Don't forget, during most of the 80s, the human rights situation was so bad in the Soviet Union that often we - by we I mean the commission, Ukrainian Americans, the human rights community - felt we were engaging in an exercise in futility by raising these issues because the Soviets were so intransigent. In retrospect, it was clear we were not and, indeed, it is clear that these efforts, too, contributed to the fall of the Soviet empire and creation of an independent Ukraine.
Q: And more recently?
A: More recently, we have held hearings and briefings, and issued reports on Ukraine. My colleagues and I have covered virtually every election in Ukraine since March 1990 and issued reports on the elections - comprehensive reports - discussing, of course, the political context of elections and not just limiting ourselves to what we observed during poll-watching.

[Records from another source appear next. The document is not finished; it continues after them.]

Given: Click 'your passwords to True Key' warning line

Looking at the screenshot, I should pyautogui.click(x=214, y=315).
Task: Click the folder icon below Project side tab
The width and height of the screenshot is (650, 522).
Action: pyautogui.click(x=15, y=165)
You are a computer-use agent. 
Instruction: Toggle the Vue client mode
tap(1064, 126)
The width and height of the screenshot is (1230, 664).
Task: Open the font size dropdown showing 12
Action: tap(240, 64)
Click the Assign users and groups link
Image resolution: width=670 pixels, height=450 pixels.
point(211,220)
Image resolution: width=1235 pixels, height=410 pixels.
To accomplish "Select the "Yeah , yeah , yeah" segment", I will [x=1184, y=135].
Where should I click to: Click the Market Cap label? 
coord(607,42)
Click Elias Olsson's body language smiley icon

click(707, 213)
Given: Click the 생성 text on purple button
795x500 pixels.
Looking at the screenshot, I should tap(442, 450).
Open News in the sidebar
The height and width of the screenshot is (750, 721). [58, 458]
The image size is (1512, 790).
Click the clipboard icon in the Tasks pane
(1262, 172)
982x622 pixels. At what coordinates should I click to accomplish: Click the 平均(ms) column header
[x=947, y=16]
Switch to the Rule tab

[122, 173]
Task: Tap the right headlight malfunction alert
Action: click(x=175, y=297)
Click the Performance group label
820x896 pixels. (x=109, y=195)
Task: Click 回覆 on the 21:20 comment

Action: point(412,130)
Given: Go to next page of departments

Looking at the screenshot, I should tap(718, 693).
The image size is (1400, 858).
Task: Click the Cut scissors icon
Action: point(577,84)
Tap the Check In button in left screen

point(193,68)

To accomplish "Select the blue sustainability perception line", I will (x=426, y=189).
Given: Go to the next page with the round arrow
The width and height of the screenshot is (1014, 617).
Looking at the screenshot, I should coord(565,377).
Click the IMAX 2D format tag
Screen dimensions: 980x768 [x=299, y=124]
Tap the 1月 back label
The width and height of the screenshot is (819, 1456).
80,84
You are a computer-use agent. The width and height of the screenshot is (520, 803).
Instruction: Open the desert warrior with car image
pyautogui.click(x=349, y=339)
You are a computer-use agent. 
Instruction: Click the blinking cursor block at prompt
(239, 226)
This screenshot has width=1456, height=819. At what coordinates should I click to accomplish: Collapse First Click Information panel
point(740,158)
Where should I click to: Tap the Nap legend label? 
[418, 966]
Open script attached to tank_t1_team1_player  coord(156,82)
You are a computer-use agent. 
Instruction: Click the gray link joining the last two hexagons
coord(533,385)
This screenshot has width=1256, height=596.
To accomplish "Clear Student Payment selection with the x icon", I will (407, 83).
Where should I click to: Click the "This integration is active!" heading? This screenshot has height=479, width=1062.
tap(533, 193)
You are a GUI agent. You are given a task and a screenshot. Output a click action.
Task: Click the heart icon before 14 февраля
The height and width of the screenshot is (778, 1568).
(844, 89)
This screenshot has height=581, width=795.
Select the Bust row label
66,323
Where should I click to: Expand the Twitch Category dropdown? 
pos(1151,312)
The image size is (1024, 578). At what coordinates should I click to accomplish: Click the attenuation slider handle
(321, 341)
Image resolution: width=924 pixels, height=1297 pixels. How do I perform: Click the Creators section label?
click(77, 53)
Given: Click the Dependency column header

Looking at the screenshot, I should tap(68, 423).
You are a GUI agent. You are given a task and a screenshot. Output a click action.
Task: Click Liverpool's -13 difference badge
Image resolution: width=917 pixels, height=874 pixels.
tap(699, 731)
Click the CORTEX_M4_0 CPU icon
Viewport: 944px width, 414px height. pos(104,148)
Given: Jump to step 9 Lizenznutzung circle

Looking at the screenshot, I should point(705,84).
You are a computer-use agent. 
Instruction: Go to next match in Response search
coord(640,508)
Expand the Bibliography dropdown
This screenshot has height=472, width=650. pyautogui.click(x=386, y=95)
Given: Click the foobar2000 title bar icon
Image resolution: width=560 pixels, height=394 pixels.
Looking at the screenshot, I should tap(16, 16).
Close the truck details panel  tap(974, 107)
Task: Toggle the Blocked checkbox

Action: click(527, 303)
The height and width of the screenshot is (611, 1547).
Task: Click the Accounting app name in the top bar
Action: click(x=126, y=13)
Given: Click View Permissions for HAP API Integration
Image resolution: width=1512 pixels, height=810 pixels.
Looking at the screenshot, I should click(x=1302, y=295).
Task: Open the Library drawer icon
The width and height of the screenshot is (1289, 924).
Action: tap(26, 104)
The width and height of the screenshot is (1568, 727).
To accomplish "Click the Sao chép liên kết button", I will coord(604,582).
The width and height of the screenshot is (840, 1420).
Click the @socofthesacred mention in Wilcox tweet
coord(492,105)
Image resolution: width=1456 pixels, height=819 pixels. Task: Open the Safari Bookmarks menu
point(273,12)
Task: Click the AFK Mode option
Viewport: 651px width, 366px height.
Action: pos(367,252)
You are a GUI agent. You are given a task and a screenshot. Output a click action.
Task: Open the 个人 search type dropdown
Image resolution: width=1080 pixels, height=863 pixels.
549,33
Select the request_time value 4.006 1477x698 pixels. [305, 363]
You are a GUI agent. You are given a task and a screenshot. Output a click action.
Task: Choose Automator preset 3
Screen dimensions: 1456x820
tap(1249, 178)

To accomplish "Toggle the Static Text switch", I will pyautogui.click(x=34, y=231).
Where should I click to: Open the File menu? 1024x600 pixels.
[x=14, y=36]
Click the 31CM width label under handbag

In fact, when I look back at some of those earlier elections such as in March 1990 and March 1991, there were very few international observers, and I think that our earlier reports were especially valuable because Ukraine was still a "terra incognita." Starting with the December 1991 referendum, election observation (and political and democracy development, for that matter) has become somewhat of a growth industry, even as groups who wouldn't touch Ukraine with a 10-foot pole before independence now get into the act. I guess it's better late than never, and many of them are doing good work there.
We also often meet with visiting Ukrainian officials, including parliamentarians, to discuss various policy issues and have visited Ukraine, meeting with the highest officials there. Whenever we do travel there, we issue and disseminate reports, thereby adding to the growing pool of information about Ukraine and demonstrating Congressional interest.